Materials provided
________________________

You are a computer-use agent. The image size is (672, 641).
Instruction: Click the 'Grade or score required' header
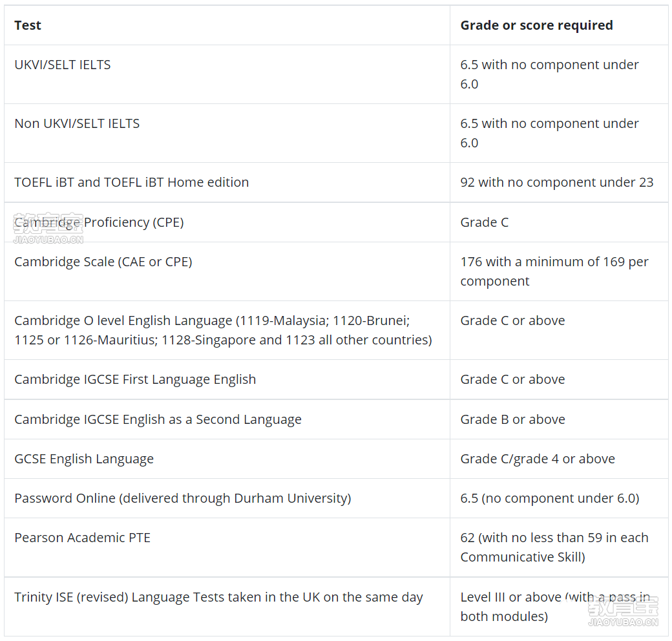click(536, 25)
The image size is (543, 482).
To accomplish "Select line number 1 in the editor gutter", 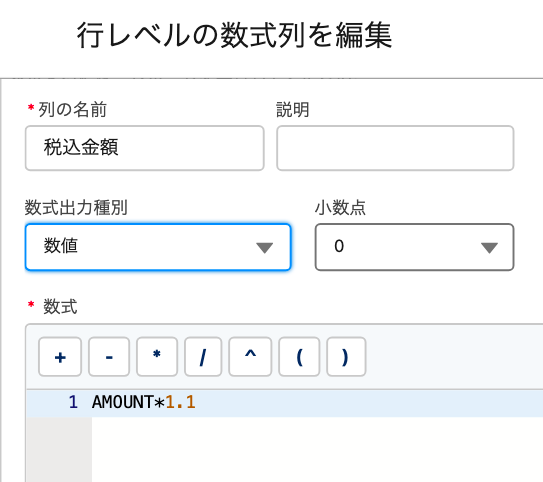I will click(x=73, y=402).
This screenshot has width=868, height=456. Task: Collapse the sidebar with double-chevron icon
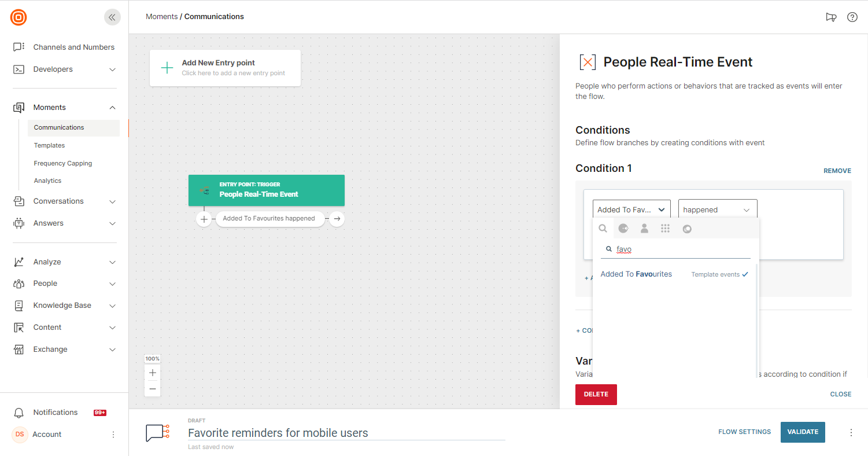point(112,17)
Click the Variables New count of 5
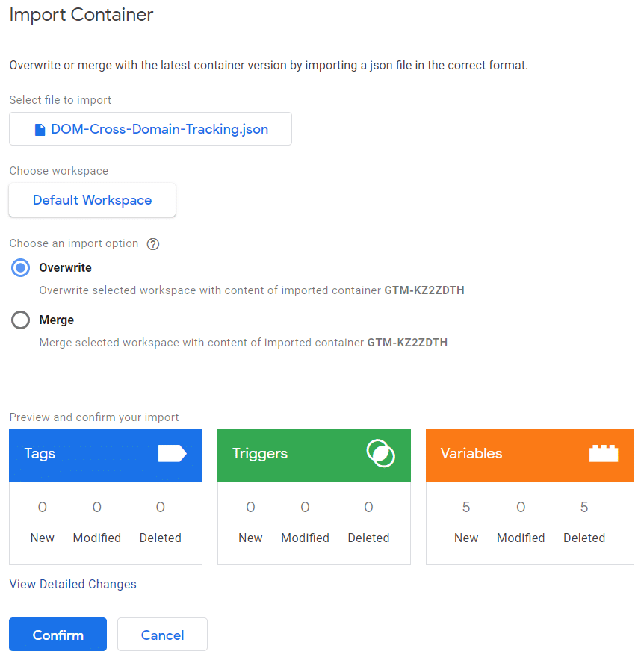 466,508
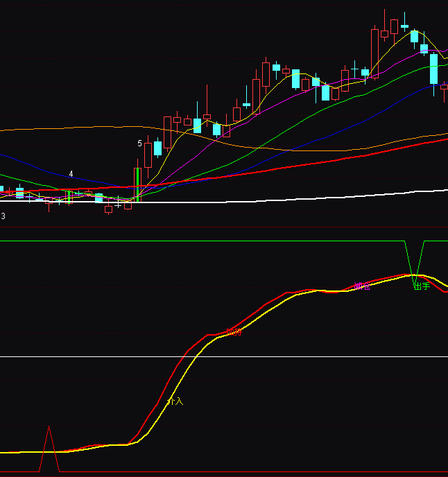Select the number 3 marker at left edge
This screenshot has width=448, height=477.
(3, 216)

________________________

What this task involves
Look through the lines above and collect those with the word "image".

Reply
You are a computer-use agent. The image size is (672, 641).
The image size is (543, 482).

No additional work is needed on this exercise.